Officials in Baltimore, Maryland, have issued a standing bounty on illegal working firearms in the city, promising tipsters $500 for each lead that pans out.

As reported by WBAL, the one-year pilot program announced by Mayor Stephanie Rawlings-Blake (D) this week teams up Clear Channel communication, who is donating space on five billboards across the city to Metro Crime Stoppers to advertise the program. Should a tip lead to a felony gun arrest, the tipster could pocket $500 out of some $60,000 in funding that has been set aside by the Baltimore City Council. A further $500 bounty is placed on the illegal gun itself if it is recovered.

“Every gun we take off the streets of Baltimore makes Baltimore a safer city. Every gun that we take off the city of Baltimore ensures that a young life will go to school,” Baltimore Police Commissioner Anthony Batts said.

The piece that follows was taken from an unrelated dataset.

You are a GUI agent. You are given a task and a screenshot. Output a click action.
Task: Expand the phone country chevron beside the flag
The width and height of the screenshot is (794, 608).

According to information from the Baltimore Sun, gun crime, while running some 5 percent lower than at this time last year, is still significant in the city of 622,000. Homicides, numbering 147 so far this year, are also down 14 percent.

The Monument City ranked number 7 in the 10 most dangerous cities in the country in a recent report from Forbes, placing between Atlanta, Georgia and Stockton, California.

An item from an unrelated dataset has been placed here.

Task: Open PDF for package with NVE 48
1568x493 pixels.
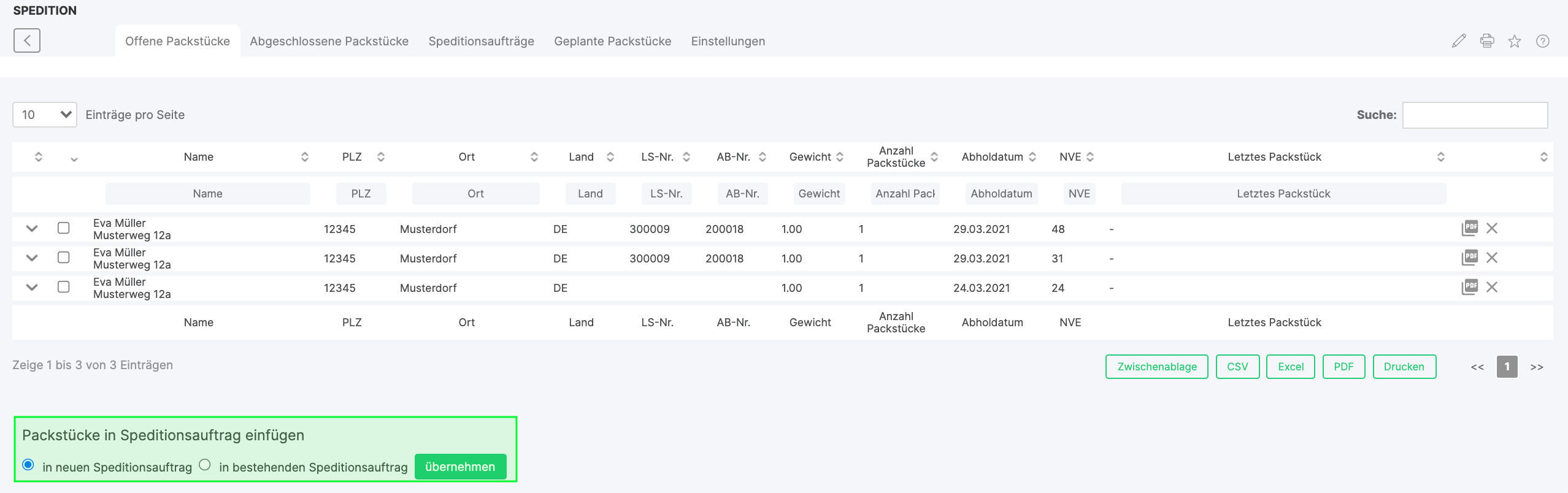Action: tap(1470, 228)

Area officials are vocal members of national gun control groups with Rawlings-Blake being listed on the rolls of former New York Mayor Michael Bloomberg’s Mayors Against Illegal Guns organization and Baltimore County Police Chief Jim Johnson presiding as the chair of the National Law Enforcement Partnership to Prevent Gun Violence. That latter group has been outspoken in the law enforcement community about expanding background checks for gun transfers in an effort to keep guns from those not legally able to possess them.

They are so serious about the fight against illegal guns that Commissioner Batts — formerly chief of the Oakland Police Department, where a similar gun tip line existed — earlier this year held a gun to the suspect’s head and punched him in the face while trying to retrieve a firearm in a struggle.

The ongoing war on illegal guns in the city includes seeking to ban toy guns and suspending pastry chewing 7-year olds who may possess  gun-shaped breakfast foods.

Tipsters in the Baltimore area can provide information by calling Metro Crime Stoppers of Maryland at 1-866-7-LOCKUP, by texting to CRIMES or 274637 or by filling out an online form at metrocrimestoppers.org.